Return, word for word, the stretch of the recruitment text below that begins with the words "No-one with even" and stops after the words "than contracting out.".

== Supplied text

No-one with even half an eye on the employment marketplace over the past five years will have failed to notice a material shift in the balance of power and influence between employers and recruitment agencies. This is as a result of a multitude of factors, but mainly the following in particular.
Let’s take them one by one.
The financial crisis caused a seismic collapse in the recruitment sector in 2008 and 2009, and continues to restrain spending and growth. i.e. Far fewer jobs to fill, and a serious resistance to paying sizeable recruitment fees to agencies.
Advances in database technology, cloud computing, and hardware, all at considerably lower costs, has meant employers and Human Resources have the ability to do so much more themselves, rather than contracting out.
Social Media: LinkedIn (in particular), Twitter and Facebook have opened the curtains on the kind of networking, or black magic, that only commercial recruiters were previously able to indulge in.
These developments have led to the enormous boom in demand for In-House Recruiters. This is not simply poacher-turned-gamekeeper, where a good recruiter can save an employer his or her weight in hefty recruitment fees, but that those factors mentioned above are far better combined seamlessly and strategically within the confines of the company.
At the Innovation in Recruitment Summit last week, (a recruitment conference largely attended by world-leading in-house recruiters), some of the best known and largest brands in the UK told us precisely how they have succeeded in dramatically improving measurable recruitment metrics, whilst dramatically cutting costs at the same time. Attendees included Allied Bakeries, Lloyd’s Register, Barclays Bank, Santander, Virgin, Hertz, Enterprise Rent-a-Car, IBM, Autodesk, Travis Perkins, Astrazeneca, eBay, Rolls Royce, Sony and SAB Miller. Some have managed to virtually exclude recruitment agencies from their processes entirely, whereas others had found ways to make much more intelligent and effective use of agency expertise. Such was their depth of forward planning, that it was often seen as a failure of the processes and a last resort, to have to bring in a recruitment firm, after other avenues had been exhausted.

====
== Data provided

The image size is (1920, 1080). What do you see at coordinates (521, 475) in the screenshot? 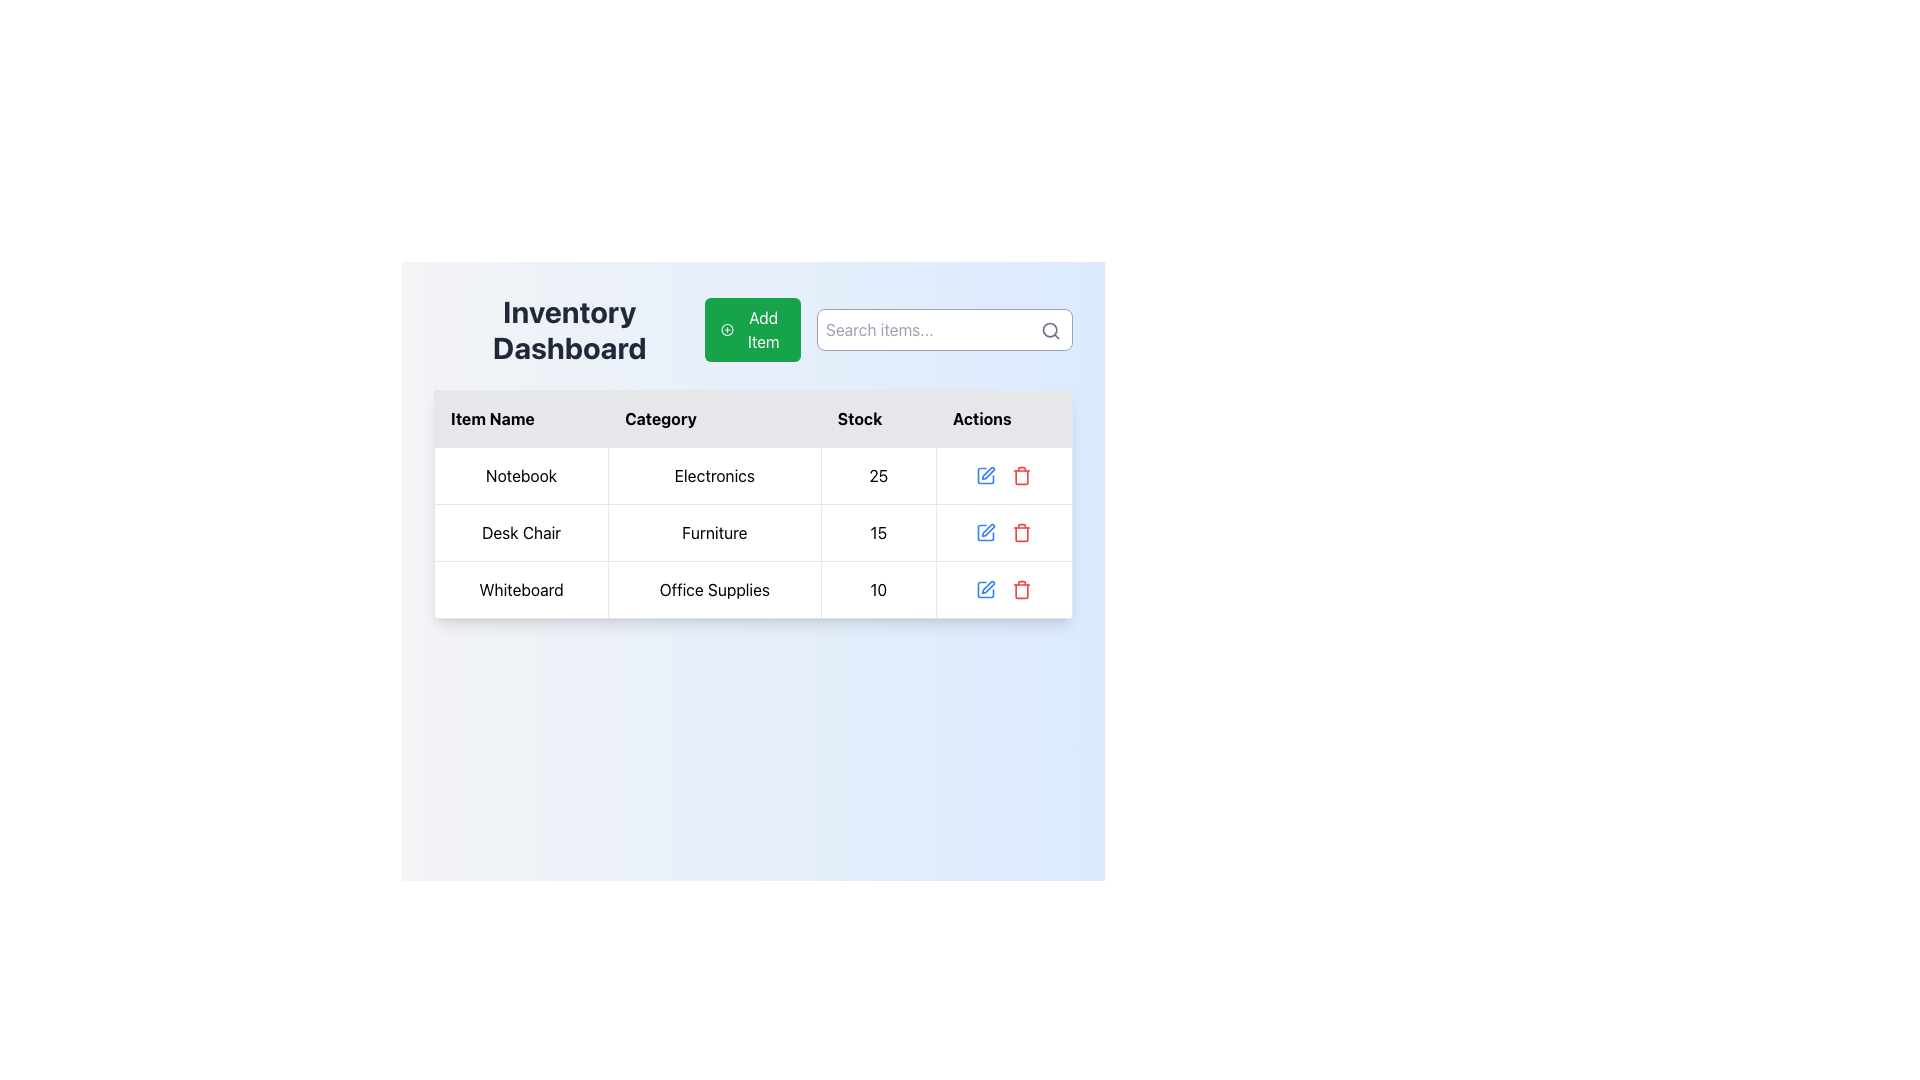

====

### Expected answer
No-one with even half an eye on the employment marketplace over the past five years will have failed to notice a material shift in the balance of power and influence between employers and recruitment agencies. This is as a result of a multitude of factors, but mainly the following in particular.
Let’s take them one by one.
The financial crisis caused a seismic collapse in the recruitment sector in 2008 and 2009, and continues to restrain spending and growth. i.e. Far fewer jobs to fill, and a serious resistance to paying sizeable recruitment fees to agencies.
Advances in database technology, cloud computing, and hardware, all at considerably lower costs, has meant employers and Human Resources have the ability to do so much more themselves, rather than contracting out.